═════ Source extract

Ambassador Lamberto Zannier of Italy took up the mandate of OSCE High Commissioner on National Minorities on 19 July 2017. Before taking up the position of High Commissioner, Zannier was OSCE Secretary General for two consecutive three-year terms, from 1 July 2011 until 30 June 2017. He spoke online at the “FROM VICTORY DAY TO CORONA DISARRAY: 75 YEARS OF EUROPE’S COLLECTIVE SECURITY AND HUMAN RIGHTS SYSTEM“ conference held at the Vienna Diplomatic Academy on 1 July.

In his speech, the well-known European diplomat highlighted the milestones in the history of the European continent’s security system in recent decades and told how, in his opinion, the European Union, its partners and neighbors to overcome confrontation and other negative moments that have become obvious in recent years.

In the 1980s, the NATO and the Warsaw Pact held negotiations that were considered a good form of dialog between the two enemies. But in the years that followed we have not really moved an inch. We were talking, but we were not communicating.

In late 1980s, in the OSCE there was a new starting point, the Charter of Paris for a New Europe, a new vision of a new Europe for stability.

This was a good point of view for development in terms of the new relationships in a new phase, in the post-Cold War era. We started finding unexpected obstacles. There was an expectation of the transformation of internal borders into international borders of the former Yugoslavia and that the same will happen with the Soviet, but that did not happen. It was very political and generated conflicts in the former Yugoslavia and in Soviet States, in places like Transnistria, Nagorno – Karabakh, South Ossetia etc.

This transformation of borders was not so easy and took place in the context where we started seeing a new kind of complicated relationship. And there was a big debate in NATO: how well does all this mean for the alliance beyond the debate on how to intervene in these conflicts and how we can play a role to stabilize things and help others under the UN of OSCE mandate.

The key point in this debate is how will NATO relate to Russia in the future. In the first half of the 1990s, there were those who were thinking that we need to build a new relationship with Russia as a first step and then we can really to develop relations on the basis of that. But, of course, the agendas did not really match. On the NATO side, the Americans were repositioning themselves on their global agenda as the only remaining superpower projecting stability through the promotion of democratic institutions. And they promoted a rather conservative view of what NATO should be. On the Russian side, there was a big internal debate. Russians still saw NATO as the former enemy, and so they were saying that there was no need for NATO today. But others, especially the leadership, were willing to open a discussion, but the discussion about the future of NATO itself. They were basically saying that they would consider joining NATO, but then NATO would have to change. It would have to turn into a collective security instrument, into something similar to what the OSCE is today. This failed because there was no way to reconcile the two sides. This failure which led to NATOs progressive expansion was seen by Russia as aggressive, as a development that was a threat to Russia. In response, Russia started to establish its own area of influence.

══════════
═════ Supplied data

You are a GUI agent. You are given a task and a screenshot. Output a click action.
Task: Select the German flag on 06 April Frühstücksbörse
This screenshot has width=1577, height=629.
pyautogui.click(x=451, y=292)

══════════

▸ **Exercise description**
In the text about Lamberto Zannier's speech, which places are given as examples of where conflicts arose in Soviet States?

▸ **Task answer**
Transnistria, Nagorno – Karabakh, South Ossetia